If college athletes can earn NIL money from the schools, what becomes of donor-backed collectives?
Donor-fueled collectives that raise money and funnel it to college athletes through name, image and likeness opportunities they facilitate probably won’t go away entirely if NCAA President Charlie Baker’s proposals for paying athletes become reality. But changes will be inevitable.
Baker has recommended that Division I schools be allowed to enter into licensing deals directly with their athletes, essentially paying them to be school ambassadors. He suggested that the wealthiest schools be required to pay half of their athletes at least $30,000 per year. For a school like Texas, with some 700 athletes, that would be a sum of some $10 million.

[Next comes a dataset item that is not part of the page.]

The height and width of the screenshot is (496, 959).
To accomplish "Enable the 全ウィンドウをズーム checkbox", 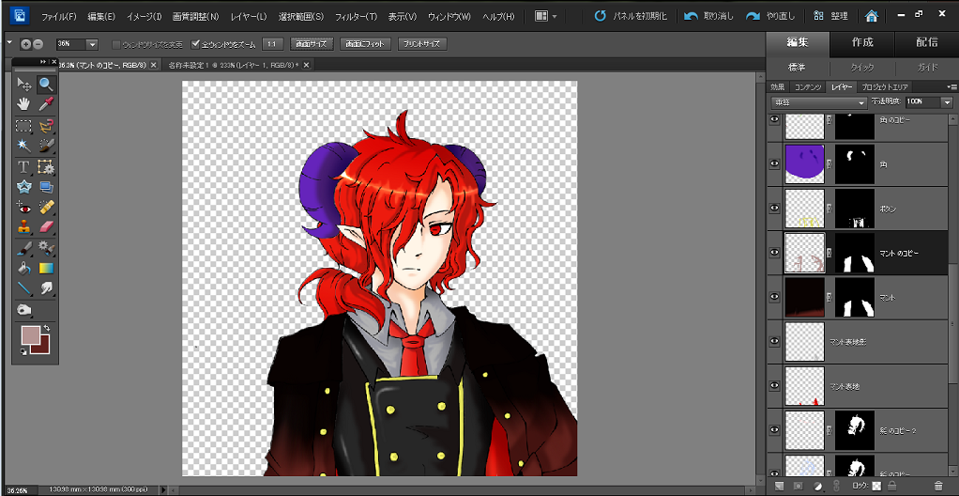I will (196, 44).
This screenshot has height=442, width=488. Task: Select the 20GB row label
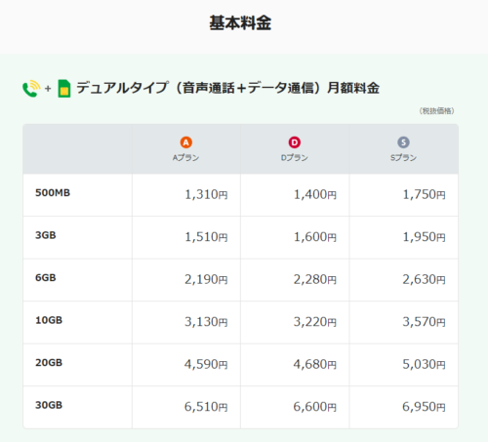click(49, 363)
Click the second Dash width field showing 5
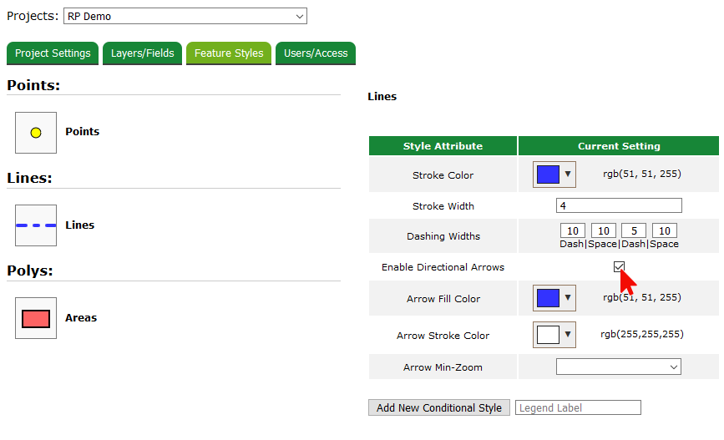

Collectives, technically operating independently from the schools they serve, have sprung up across the country since the NCAA began allowing athletes to make money off their celebrity two years ago. The collectives — some 200 of them — seek donations from boosters, alumni and fans and then arrange opportunities for athletes to be paid for endorsements, public appearances, autograph-signing and posting branded content to their personal social media channels.
Experts said the collectives could be absorbed into athletic departments to provide some of the same services they do now or they could continue operating independently.
Jason Belzer, founder of Student Athlete NIL, which operates several commercial collectives for schools across the country, said fund-raising by outside collectives would be unnecessary if athlete-targeted donations were allowed to be made directly to the school.
Corey Staniscia, director of the Fowler Ave Collective that backs USF athletics, said he would “welcome the day” when NIL work can be done through schools themselves.
“Allow the institutions to contract with athletes even just for their rights of publicity to directly sell merch, co branded billboards and bobble heads for fans,” Staniscia posted on X. “That really isn’t moving mountains here. It’s not too difficult.”
Opendorse CEO Blake Lawrence, whose company partners with schools to help initiate, track and monitor NIL deals, said there will be a place for collectives in the environment proposed by Baker.
“Third-party compensation for NIL activities that are not controlled by the institution will exist,” Lawrence said. “It will be very hard to remove that element. I think there may be less pressure on the collectives in terms of how much they’re tasked with sourcing for athletes and their third-party payments. But they do not go away.”
Athletes.org co-founder Jim Cavale, whose organization seeks to give athletes a voice in plotting the future of college sports and an NIL pioneer as developer of the platform INFLCR, said collectives could be folded into the athletic departments not so much for fund-raising but instead to activate and service NIL deals.